Potato virus Y PVY-RB	pGPVY-Ros1 contains a Antirrhinum majus Rosea1 transcription factor between NIb & CP	Regulatory factor	PVY-Ros1 induced the accumulation of of antioxidant anthocyanins (275 mg per 100 g of fresh weight) in biofactory plants in only 12 days.	[94]
Pepper mottle virus PepMoV-Vb1	pSP6PepMoVVb1/EngD contains an endoglucanase D (EngD) from Clostridium cellulovorans inserted between sequences encoding NIb and CP	Expression of enzyme	N. benthamiana infected with pSP6PepMoVVb1/EngD showed increased senescence but milder symptoms than wild-type PepMoV-Vb1. Glucose assay confirmed the EngD enzymatic activity in infected plants and thus, suggested the use of a viral vector for heterologous engD expression leading to the digestion of cellulose substrate in plant cells for biomass production.	[93]

3. Conclusions

Reverse genetics in virology relies on cDNA intermediates in order to genetically manipulate RNA viruses and further produce biologically active RNA molecules. Likewise, the available infectious full-length cDNA clones of potyviruses enable countless reverse genetics studies on phenotypic alteration and cross-protection by mutated viruses as well as in determining viral elements responsible for a particular biological characteristic of the virus. Apart from improving our understanding on the complexities of interactions between host and viral factors, reverse genetics strategies have also made various applications of recombinant vectors possible.

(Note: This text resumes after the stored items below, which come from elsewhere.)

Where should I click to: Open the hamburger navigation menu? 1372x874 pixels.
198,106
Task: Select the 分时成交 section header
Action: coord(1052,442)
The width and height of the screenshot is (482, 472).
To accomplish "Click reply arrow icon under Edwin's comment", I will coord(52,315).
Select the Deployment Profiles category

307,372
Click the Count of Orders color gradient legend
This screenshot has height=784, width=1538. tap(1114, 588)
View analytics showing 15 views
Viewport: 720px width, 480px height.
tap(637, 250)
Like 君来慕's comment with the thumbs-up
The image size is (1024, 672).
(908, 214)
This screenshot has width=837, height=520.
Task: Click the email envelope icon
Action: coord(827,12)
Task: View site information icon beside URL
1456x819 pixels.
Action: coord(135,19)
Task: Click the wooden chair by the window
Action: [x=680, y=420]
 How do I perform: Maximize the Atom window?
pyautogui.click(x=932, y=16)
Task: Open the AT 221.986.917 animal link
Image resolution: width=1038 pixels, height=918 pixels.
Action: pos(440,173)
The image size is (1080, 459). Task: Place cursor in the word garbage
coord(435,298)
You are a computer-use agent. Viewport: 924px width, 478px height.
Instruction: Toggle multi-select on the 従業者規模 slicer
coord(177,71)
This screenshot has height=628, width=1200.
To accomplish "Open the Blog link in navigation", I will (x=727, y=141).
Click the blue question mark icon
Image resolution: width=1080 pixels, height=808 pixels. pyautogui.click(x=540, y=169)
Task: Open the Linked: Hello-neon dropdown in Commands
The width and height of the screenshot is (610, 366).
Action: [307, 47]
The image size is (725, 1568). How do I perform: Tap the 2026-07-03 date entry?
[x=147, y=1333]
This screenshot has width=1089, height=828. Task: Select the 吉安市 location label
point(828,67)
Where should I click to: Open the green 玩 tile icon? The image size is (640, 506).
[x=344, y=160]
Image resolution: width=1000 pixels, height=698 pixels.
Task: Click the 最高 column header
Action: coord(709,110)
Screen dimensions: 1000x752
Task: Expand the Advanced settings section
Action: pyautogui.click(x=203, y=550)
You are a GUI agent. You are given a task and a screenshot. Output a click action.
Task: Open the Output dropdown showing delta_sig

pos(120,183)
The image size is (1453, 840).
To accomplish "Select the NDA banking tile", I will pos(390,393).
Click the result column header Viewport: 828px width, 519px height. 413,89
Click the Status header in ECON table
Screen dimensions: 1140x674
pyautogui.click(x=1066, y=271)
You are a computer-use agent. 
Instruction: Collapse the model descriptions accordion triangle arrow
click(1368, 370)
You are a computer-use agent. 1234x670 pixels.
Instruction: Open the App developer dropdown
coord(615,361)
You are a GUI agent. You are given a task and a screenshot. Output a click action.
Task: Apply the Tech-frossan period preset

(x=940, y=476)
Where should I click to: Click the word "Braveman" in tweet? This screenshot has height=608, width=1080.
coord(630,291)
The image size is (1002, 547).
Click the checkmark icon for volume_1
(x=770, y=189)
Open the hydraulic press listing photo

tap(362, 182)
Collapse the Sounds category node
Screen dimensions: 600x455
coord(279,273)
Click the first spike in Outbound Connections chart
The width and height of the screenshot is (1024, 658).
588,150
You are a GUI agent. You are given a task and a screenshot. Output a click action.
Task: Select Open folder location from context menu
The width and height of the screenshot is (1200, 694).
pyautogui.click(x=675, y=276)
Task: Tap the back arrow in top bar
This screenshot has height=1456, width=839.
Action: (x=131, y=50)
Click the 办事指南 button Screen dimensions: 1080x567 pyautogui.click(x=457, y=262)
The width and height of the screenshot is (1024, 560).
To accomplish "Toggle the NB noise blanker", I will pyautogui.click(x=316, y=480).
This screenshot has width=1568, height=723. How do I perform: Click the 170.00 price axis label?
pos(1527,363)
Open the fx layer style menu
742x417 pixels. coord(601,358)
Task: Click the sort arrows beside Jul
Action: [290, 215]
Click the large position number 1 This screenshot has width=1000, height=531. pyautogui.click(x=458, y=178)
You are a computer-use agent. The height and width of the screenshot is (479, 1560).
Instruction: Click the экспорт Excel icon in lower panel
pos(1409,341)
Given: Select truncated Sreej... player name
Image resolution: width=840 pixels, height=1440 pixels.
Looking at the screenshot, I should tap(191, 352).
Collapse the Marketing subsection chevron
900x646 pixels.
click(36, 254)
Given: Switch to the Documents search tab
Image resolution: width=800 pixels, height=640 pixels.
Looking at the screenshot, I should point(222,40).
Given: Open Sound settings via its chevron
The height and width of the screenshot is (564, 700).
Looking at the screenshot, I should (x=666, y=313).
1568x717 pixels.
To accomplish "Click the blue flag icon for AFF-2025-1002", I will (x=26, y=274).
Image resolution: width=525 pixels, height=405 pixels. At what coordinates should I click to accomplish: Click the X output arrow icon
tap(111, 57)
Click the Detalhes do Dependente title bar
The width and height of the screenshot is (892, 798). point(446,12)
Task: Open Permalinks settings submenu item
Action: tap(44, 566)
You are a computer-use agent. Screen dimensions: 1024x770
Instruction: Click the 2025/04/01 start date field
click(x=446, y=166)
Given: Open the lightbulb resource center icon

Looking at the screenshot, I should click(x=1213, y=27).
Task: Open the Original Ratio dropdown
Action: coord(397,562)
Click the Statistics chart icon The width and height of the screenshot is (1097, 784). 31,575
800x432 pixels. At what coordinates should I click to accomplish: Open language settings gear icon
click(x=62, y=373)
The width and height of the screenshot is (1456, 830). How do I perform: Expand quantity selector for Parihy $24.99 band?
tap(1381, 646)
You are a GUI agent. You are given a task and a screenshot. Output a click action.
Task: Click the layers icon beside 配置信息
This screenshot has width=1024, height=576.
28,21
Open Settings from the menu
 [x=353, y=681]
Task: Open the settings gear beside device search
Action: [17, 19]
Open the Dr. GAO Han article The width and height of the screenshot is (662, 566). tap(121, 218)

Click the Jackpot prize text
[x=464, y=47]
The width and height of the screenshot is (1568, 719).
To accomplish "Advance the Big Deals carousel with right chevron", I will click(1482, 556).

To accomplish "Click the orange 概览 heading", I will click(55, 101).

Furthermore, the approach contributed immeasurably to the elucidation of basic functions of potyviral proteins, certain motifs or genome sequences in viral replication, transmission, and cell-to-cell movement. All these findings, in conjunction with different approaches such as transciptomics and proteomics analyses, would lead to the building of a larger network that helps to further explore potyviruses, especially in the identification of more durable resistance genes. Hence, reverse genetics technologies of potyviruses are believed to hold great promise for commercial applications in the future. Despite these breakthroughs, although various viral determinants have been identified through plant–potyvirus pathosystems, the host targets of those determinants are yet to be characterized in the future.